Skip site navigation (1)Skip section navigation (2)
Date:      Mon, 27 Mar 1995 02:46:07 +1000
From:      Bruce Evans <bde@zeta.org.au>
To:        current@FreeBSD.org, uhclem@nemesis.lonestar.org
Subject:   Re: Invalid DOSpartition table may be a bad idea
Message-ID:  <199503261646.CAA27307@godzilla.zeta.org.au>

next in thread | raw e-mail | index | archive | help
>[2]If there is no DOSpartition table then there is one slice (the whole
>[2]disk).  Unfortunately you have to have a DOSpartition table to boot with
>[2]biosboot, and disklabel -B writes a dummy DOSpartition table whether you
>[2]want it or not.  Fortunately it writes an _invalid_ DOSpartition table.

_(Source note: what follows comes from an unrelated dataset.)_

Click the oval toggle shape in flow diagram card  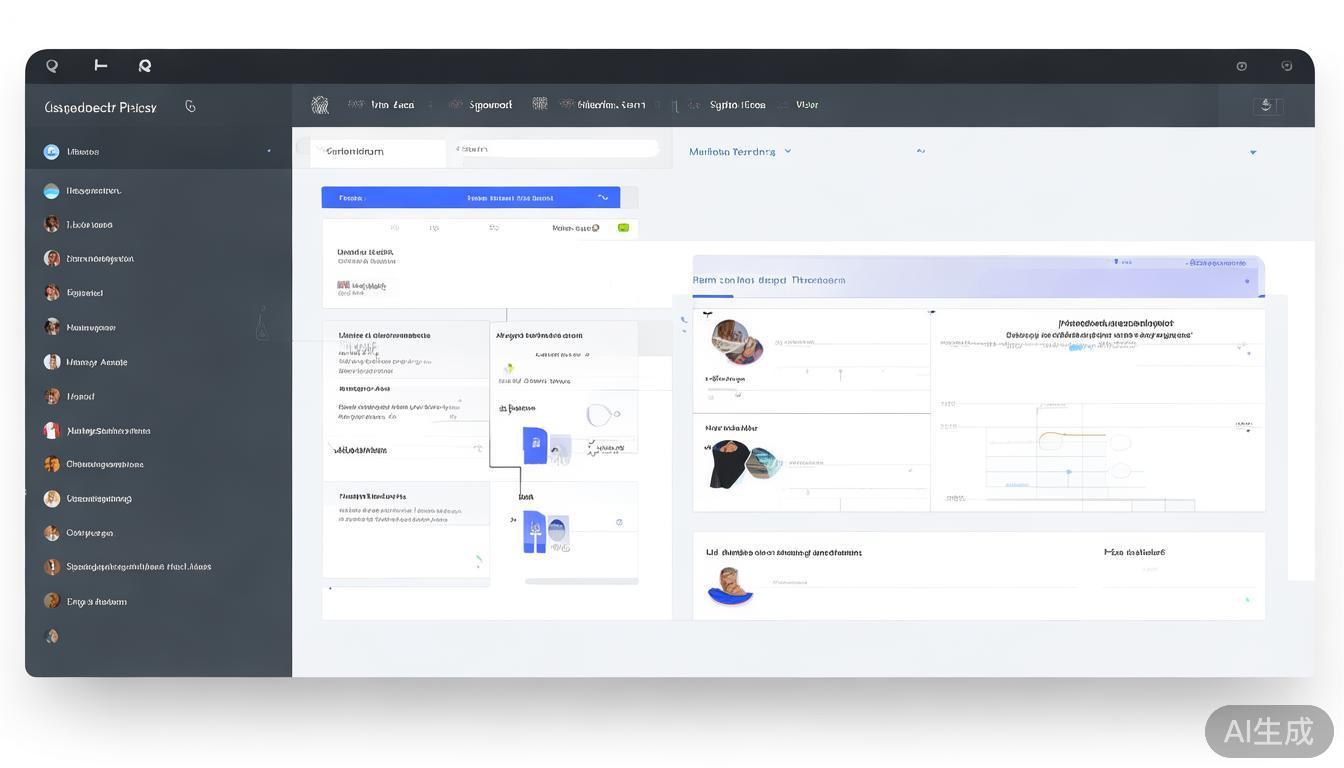coord(601,414)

>If I understand what you are saying here, this may be a bad thing.
>Windows 95 (which I have to run on some systems at work) takes a disk with
>a missing or invalid partition table as an open invitation to automatically
>initialize the entire disk for Windows 95 by putting a "use entire disk"
>DOS partition table in there.

The FreeBSD invalid DOSpartition table is historical baggage.  I haven't
been able to eradicate it.  Perhaps Windows 95 will do a better job :-).

What does Windows 95 consider to be an invalid table?  We want a table
with one partition that covers the whole disk _including_ the MBR to
be valid, but that may be an invalid table for DOS.

The slice driver does the following validity checks:

1) Last 2 bytes in MBR must be 0x55, 0xAA, else table is ignored.
2) For each partition, the C/H/S start and end must equal the logical
   start and end, else a warning is printed.  The logical start and end
   are always considered valid.  If the logical start or end corresponds
   to a C >= 1024, then no warning is printed in the following cases:
   a) C = 1023, H = max, S = max.
   b) C = correct mod 1024, H = correct, S = correct.

It doesn't do any overlap or ordering checks.